If the drive up Cadillac Mountain in Acadia National Park seems precipitous today, imagine riding a narrow-gauge railroad up the mountain 112 years ago.
Thanks to Frank Clergye, an entrepreneur whose visions outran his funding, that’s what tourists did for about a decade, beginning in 1883.
Back then, a privately owned toll road ran from Bar Harbor to the summit of Green Mountain, later renamed Cadillac. Tourists often hired horse-drawn teams for a day’s excursion up the mountain, where a three-story hotel with a cupola stood on the peak. After ascending the toll road, tourists stayed at the hotel, which was coincidentally owned by the same people who owned the access road.
With many people gripped by railroad-building fever, Clergue decided that a narrow-gauge railroad could take tourists to and from Green Mountain. He bought the maintenance-neglected hotel and a narrow 200-acre tract extending from the hotel to Eagle Lake.
After the Maine Legislature granted Clergue a charter to build and operate the Green Mountain Railway, he designed a cog railroad similar to that running up Mount Washington in New Hampshire. Crews started clearing the right-of-way in February 1883, stacking the felled timber for later use by the train.
Clergue’s line ran from a wharf on Eagle Lake to the hotel. The track bed was built from cross-laid timbers, to which the rails were bolted.
Clergue brought to MDI a small steam locomotive, named the Mt. Desert, and a steamer, the Wauwinet, that was somewhat larger than the famous Bon Ton ferries plying the Penobscot River between Bangor and Brewer. A 14-horse team pulled the locomotive from Bar Harbor to another wharf on Eagle Lake. Clergue had the locomotive set on a scow, which then ferried it across the lake to the GMR wharf after “ice-out.”
The Wauwinet connected the two wharves, carrying passengers and employees either way. Land-based transportation routinely brought tourists to and from Bar Harbor hotels to the steamer wharf.
The first-paying passengers rode the railroad to the Green Mountain summit on May 30, 1883. A two-day grand opening took place June 23-24; to bolster patronage, Clergue hired a steamer to bring passengers to Bar Harbor from Bangor.
Just as the GMR picked up passengers four times daily intown, so did the train depart the summit four times, the last trip leaving at 4:20 p.m.
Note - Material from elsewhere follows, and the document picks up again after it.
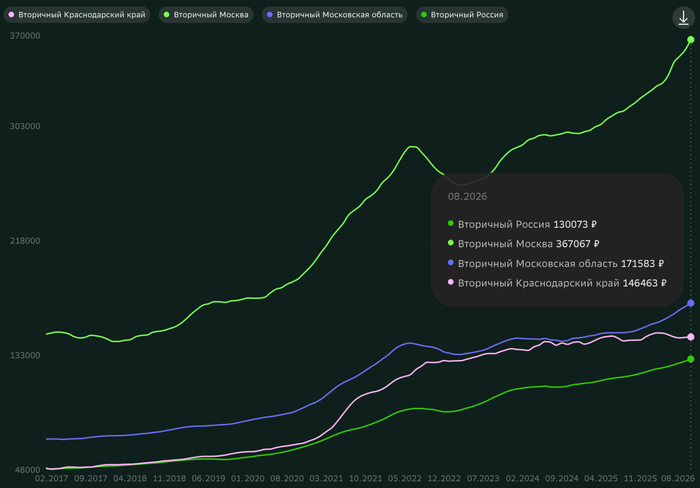Click the Московская область end-point marker
This screenshot has width=700, height=488.
(x=691, y=303)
Anyone who did not board the “last train from Green” either stayed the night at the hotel — or walked to Bar Harbor via the unlit carriage road.
Clergue apparently enjoyed a boom year in 1883, but his railroad’s fortunes declined in 1884. The toll road still attracted many excursionists; fed up with people visiting the summit without using the facilities at his hotel, an angry Clergue dynamited part of the road. He also proposed building yet other railroads on MDI. Local resistance, plus outrage at his carriage-road sabotage, killed any additional railroad construction.
Meanwhile, Clergue did not adequately maintain his hotel, battered by the strong winds and gales that swept Green Mountain. Fewer tourists visited Bar Harbor as the “summer people” built cottages and mansions; these summertime visitors, who had a few months to explore MDI’s natural wonders, did not need to ride the GMR for excitement as often as did the tourists.
Sensing that the GMR would soon lose money, Clergue sold it. The line ran haphazardly until late 1892, when a heavy debt forced its closure. The GMR’s assets were sold on Jan. 16, 1893. The motel burned in 1895.